Search code examples
pythonpandasdataframemerging-data

How can I join 2 rows in a dataframe into 1 row in a new one?


I am filtering an external data source that is formatted as an excel file. There is nothing I can do to change how the file is generated. I need to filter out rows that are useless and combine pairs of rows into one.

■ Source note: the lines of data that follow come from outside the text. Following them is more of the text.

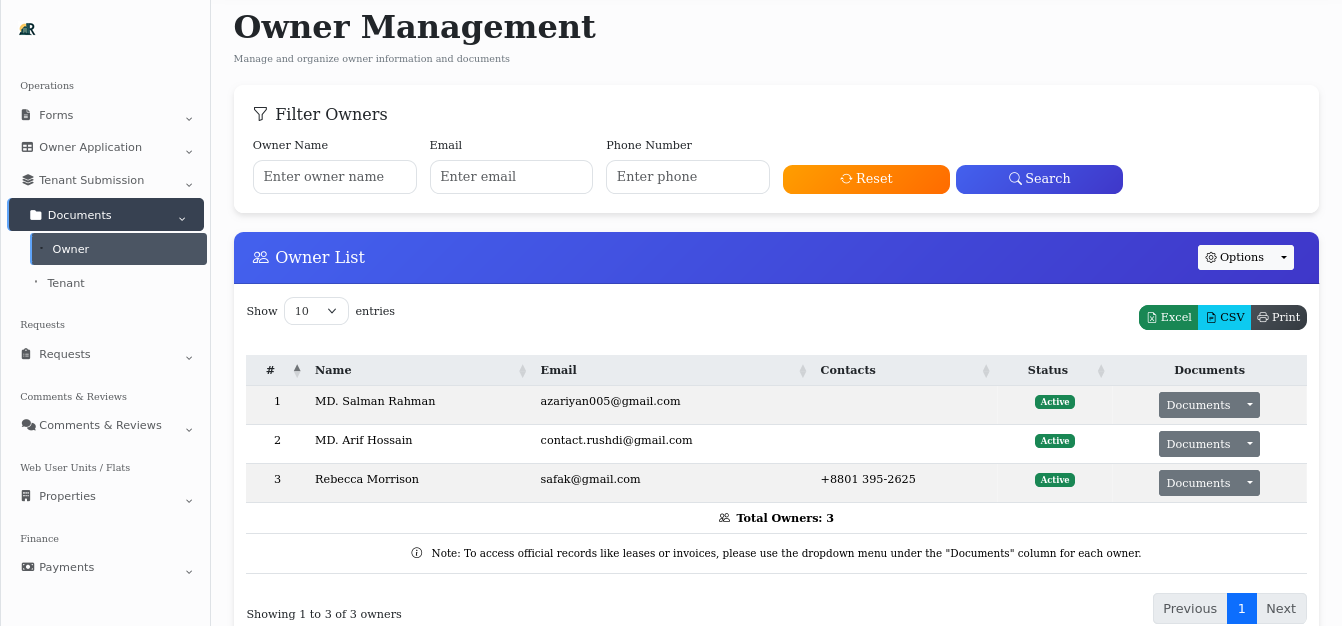Open the Documents folder icon in sidebar
The image size is (1342, 626).
pos(36,214)
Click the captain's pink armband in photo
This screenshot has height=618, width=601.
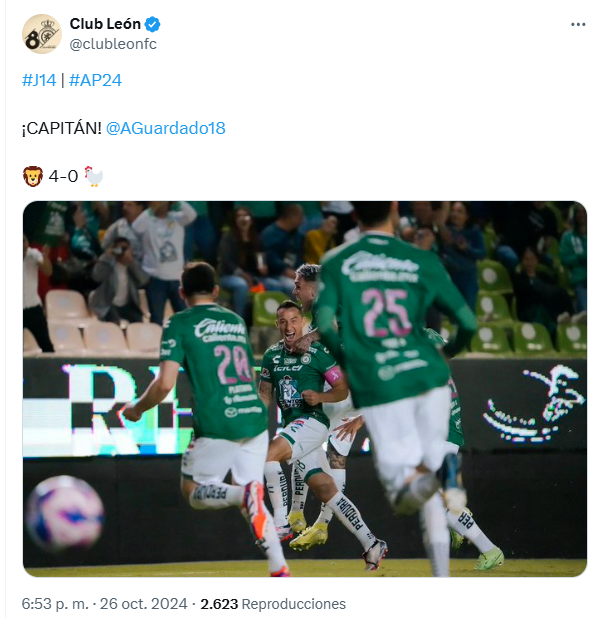coord(333,374)
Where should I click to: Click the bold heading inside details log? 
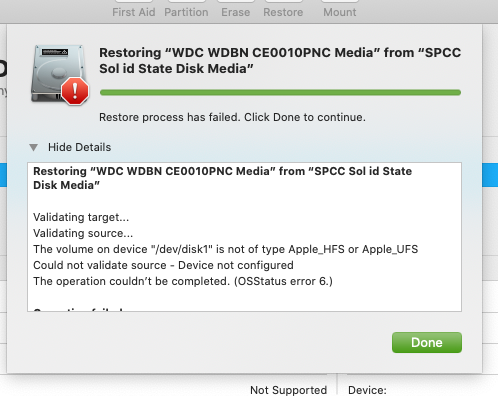pyautogui.click(x=222, y=178)
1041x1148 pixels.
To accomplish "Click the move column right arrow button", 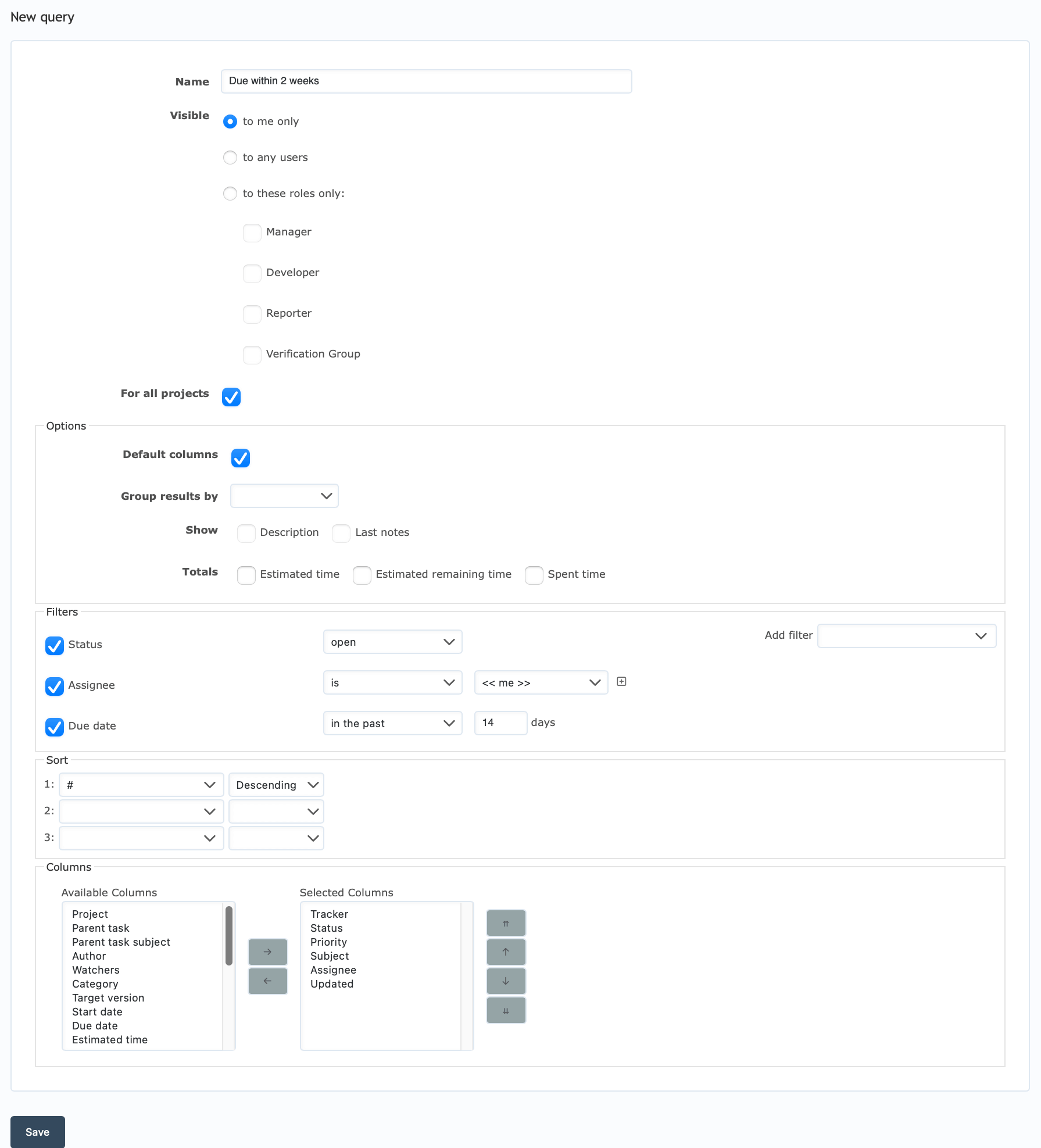I will 267,952.
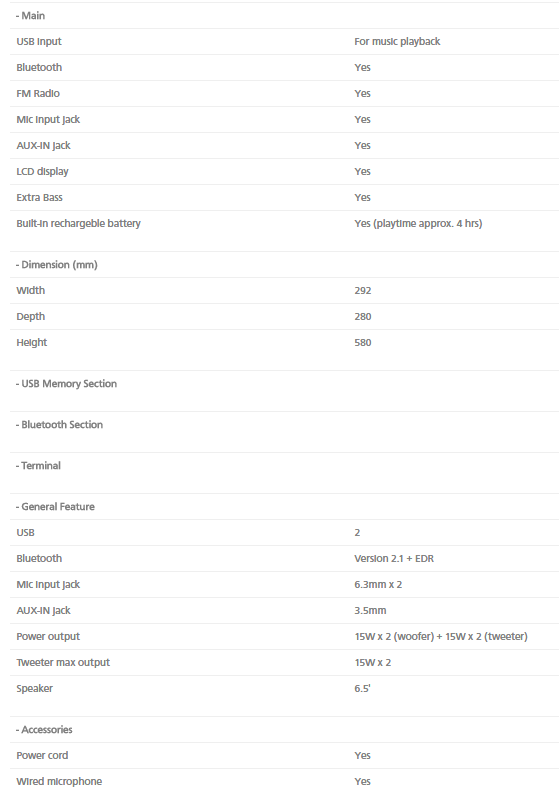The height and width of the screenshot is (804, 559).
Task: Select the Tweeter max output label
Action: tap(63, 662)
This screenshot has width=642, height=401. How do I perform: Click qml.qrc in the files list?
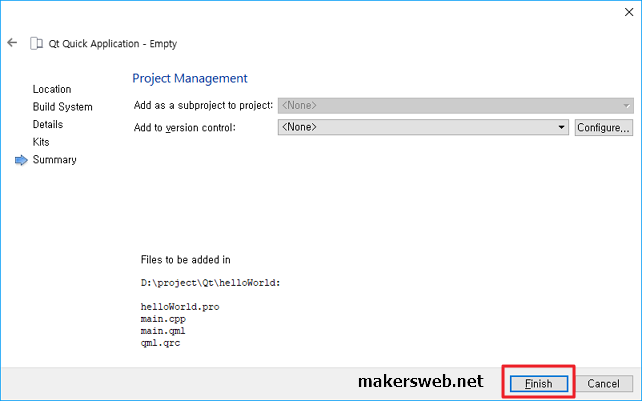click(161, 343)
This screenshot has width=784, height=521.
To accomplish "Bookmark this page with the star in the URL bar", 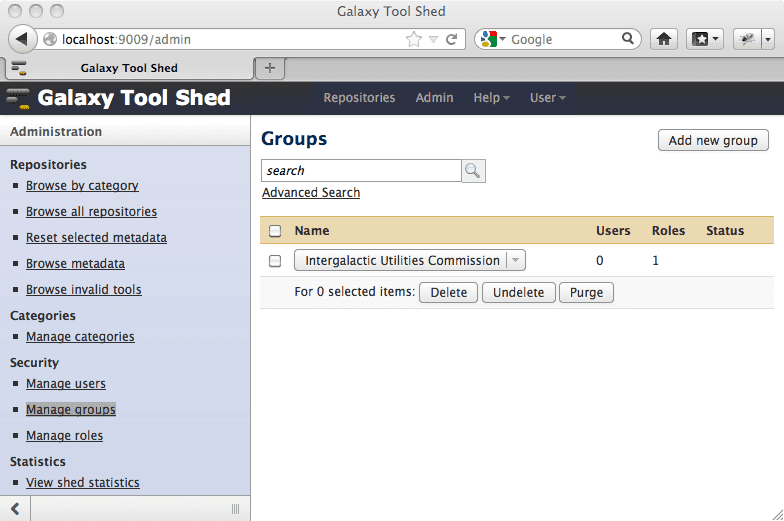I will point(414,39).
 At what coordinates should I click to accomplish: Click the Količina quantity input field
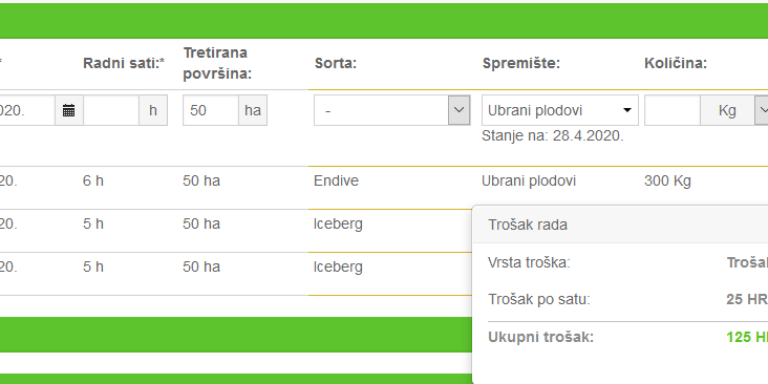[x=672, y=110]
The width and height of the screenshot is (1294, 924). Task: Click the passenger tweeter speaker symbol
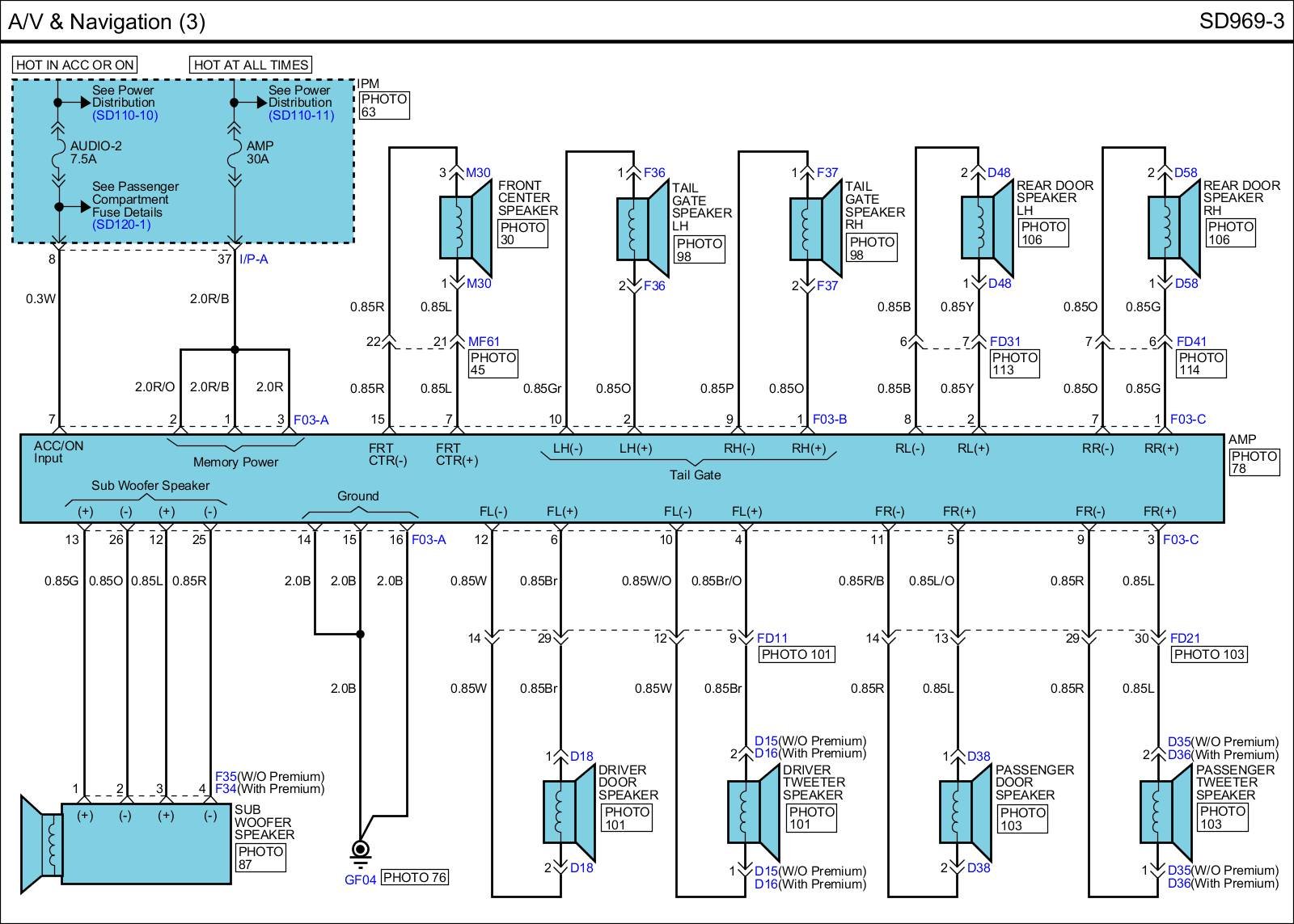pos(1165,812)
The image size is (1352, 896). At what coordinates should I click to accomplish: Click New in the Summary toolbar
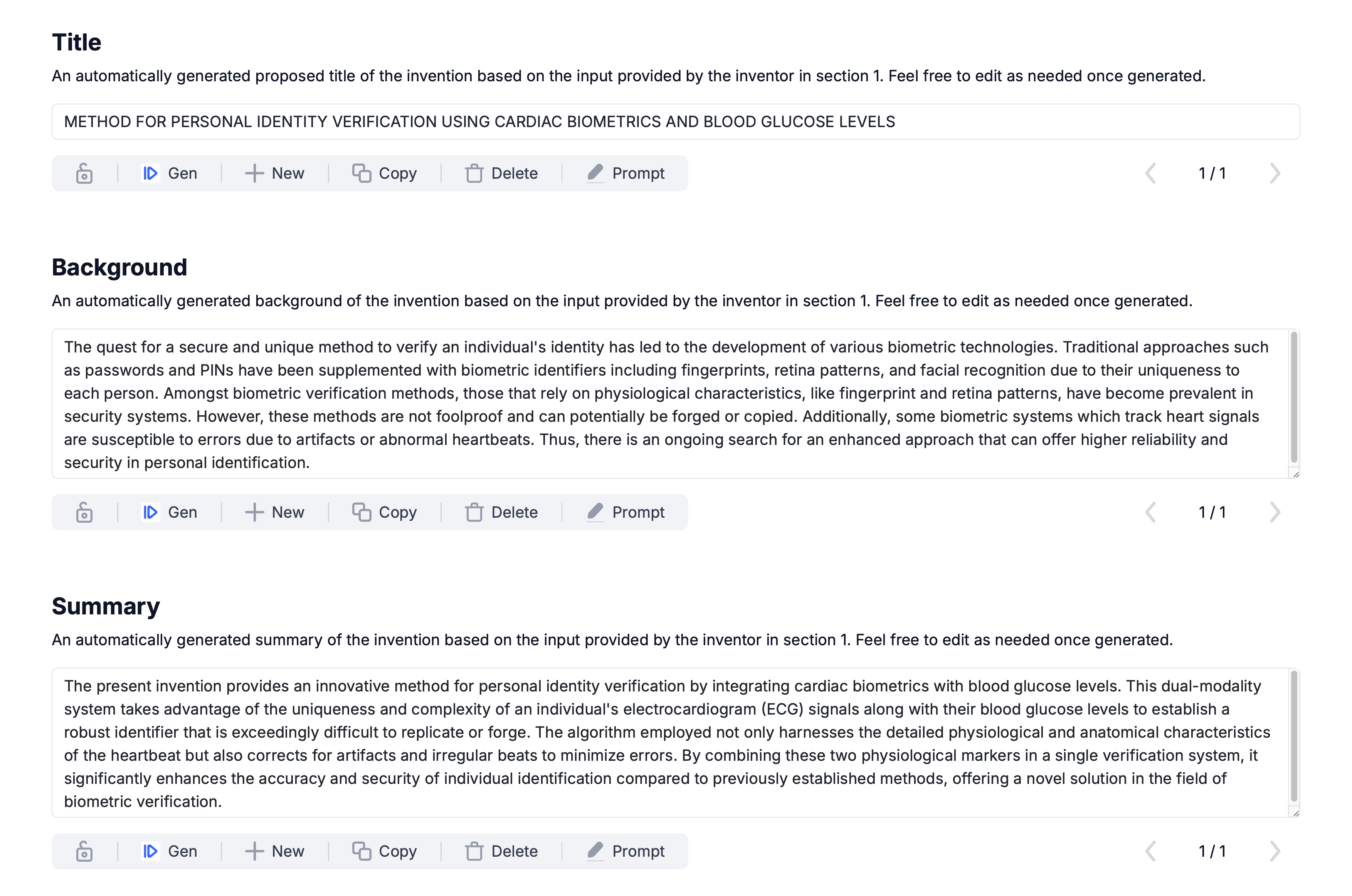pos(274,851)

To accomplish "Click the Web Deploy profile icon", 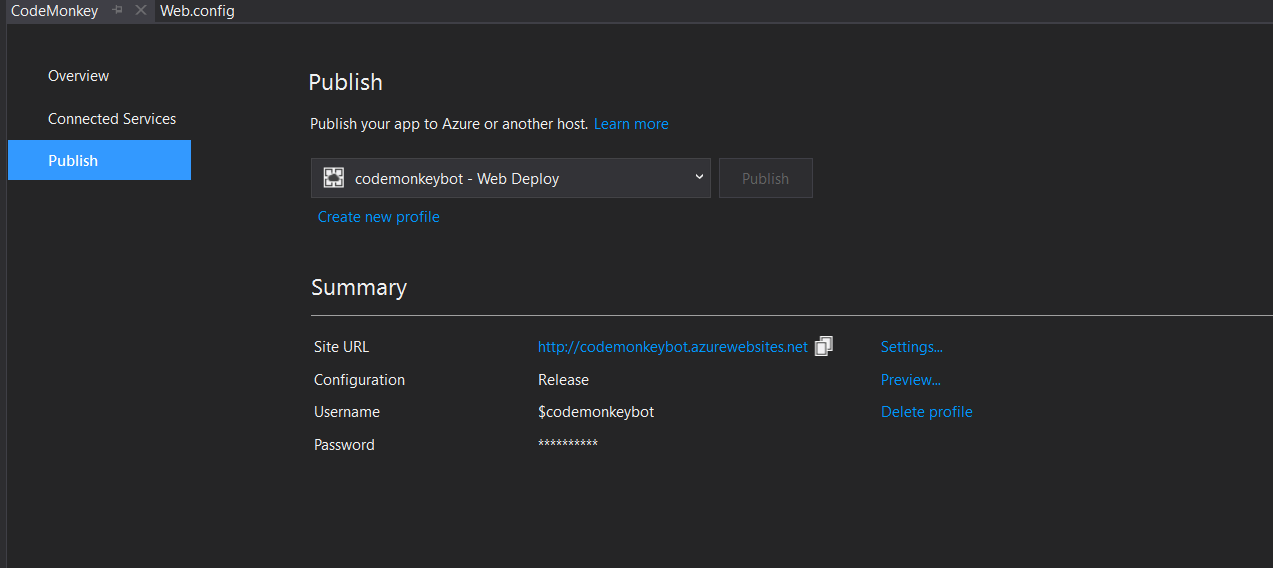I will pyautogui.click(x=333, y=178).
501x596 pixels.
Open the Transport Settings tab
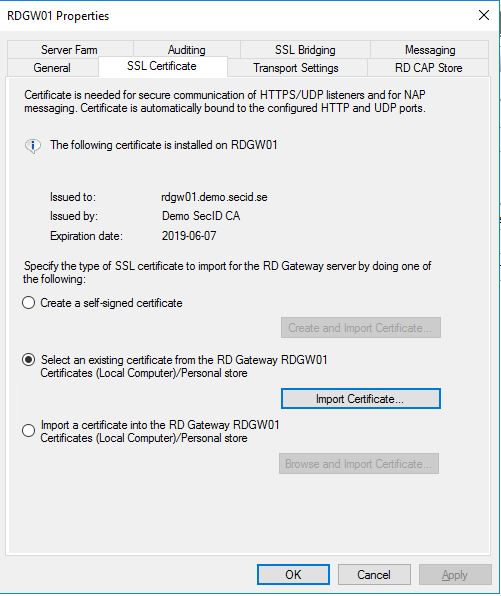(x=296, y=68)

The process I have so far works on the filtering, but not on the joining of related data in two successive rows into one row.

The dataframes are not converted nicely for stackoverflow, but I have hand-tweaked them below.

Data Transformations

Convert downloads into useful formats

import pandas as pd
from pandas          import DataFrame
from pandas.io.excel import read_excel
cpath = os.path.join (download_path, classes_report)
print (pd.__version__)

df = pd.read_excel (cpath, sheetname=0, header=None)
df.to_string()

0.14.1

0 1 2 3 4 5 0 Session: 2014-2015 NaN NaN NaN NaN NaN 1 Class Information Age Enrolled Key Room NaN 2 Math 10 12 / 18 03396 110 09:00:00 3 Teacher: Joe M Teacher NaN NaN NaN NaN 4 NaN NaN NaN NaN NaN NaN 5 NaN NaN NaN NaN 6 NaN NaN NaN NaN 7 NaN NaN NaN NaN NaN NaN 8 NaN NaN NaN NaN NaN NaN 9 Number of Classes: 1 Number of Students: 12 / 18 NaN NaN NaN NaN 10 Class Information Ages Enrolled Key Room NaN 11 Art 18 - 80 3 / 24 03330 110 10:00:00 12 Teacher: John A Instructor NaN NaN NaN NaN 13 NaN NaN NaN NaN NaN NaN 14 NaN NaN NaN NaN 15 NaN NaN NaN NaN

# Eliminate any rows where first column is NaN, contains 'Number of Classes', 'Class Information'
# or is blank
# The 5th column is tuition.

cf = df[df[0].notnull ()][1:]
cf = cf [~cf[0].str.contains ('Number of Classes')]
bf = cf[~cf[0].isin ([' ', 'Class Information'])]
bf.to_string()

0 1 2 3 4 5 2 Math 10 12 / 18 03396 110 09:00:00 3 Teacher: Joe M Teacher NaN NaN NaN NaN 11 Art 18 - 80 3 / 24 03330 110 10:00:00 12 Teacher: John A Instructor NaN NaN NaN NaN

left  = DataFrame(bf.values [::2], index=bf.index[::2])
right = DataFrame(bf.values [1::2], index=bf.index[1::2])
pd.concat([left, right], axis=1).to_string ()

0 1 2 3 4 5 0 1 2 3 4 5 2 Math 10 12 / 18 03396 110 09:00:00 NaN NaN NaN NaN NaN NaN 3 NaN NaN NaN NaN NaN NaN Teacher: Joe M Teacher NaN NaN NaN NaN 11 Art 18 - 80 3 / 24 03330 110 10:00:00 NaN NaN NaN NaN NaN NaN 12 NaN NaN NaN NaN NaN NaN Teacher: John A Instructor NaN NaN NaN NaN

The goal here was to have the last five columns of the "Math" row to contain the columns starting with "Teacher:", and similarly for the "Art" row, leaving a dataframe with two rows instead of four.


Solution

  • Your attempt to concat aligned the 2 df's by index thereby producing a disjointed df with 4 rows rather than 2 rows:

    right = DataFrame(bf.values [1::2], index=bf.index[1::2])
    

    The above creates a new df using the values from your df but you also took the index values also, seeing as the left and right df's have the same number of rows and you're want to concatenate them column-wise so that the indices align then you can just use the same index from the left df:

    right = DataFrame(bf.values [1::2], index=left.index)
    

    This will produce the desired concatenated df.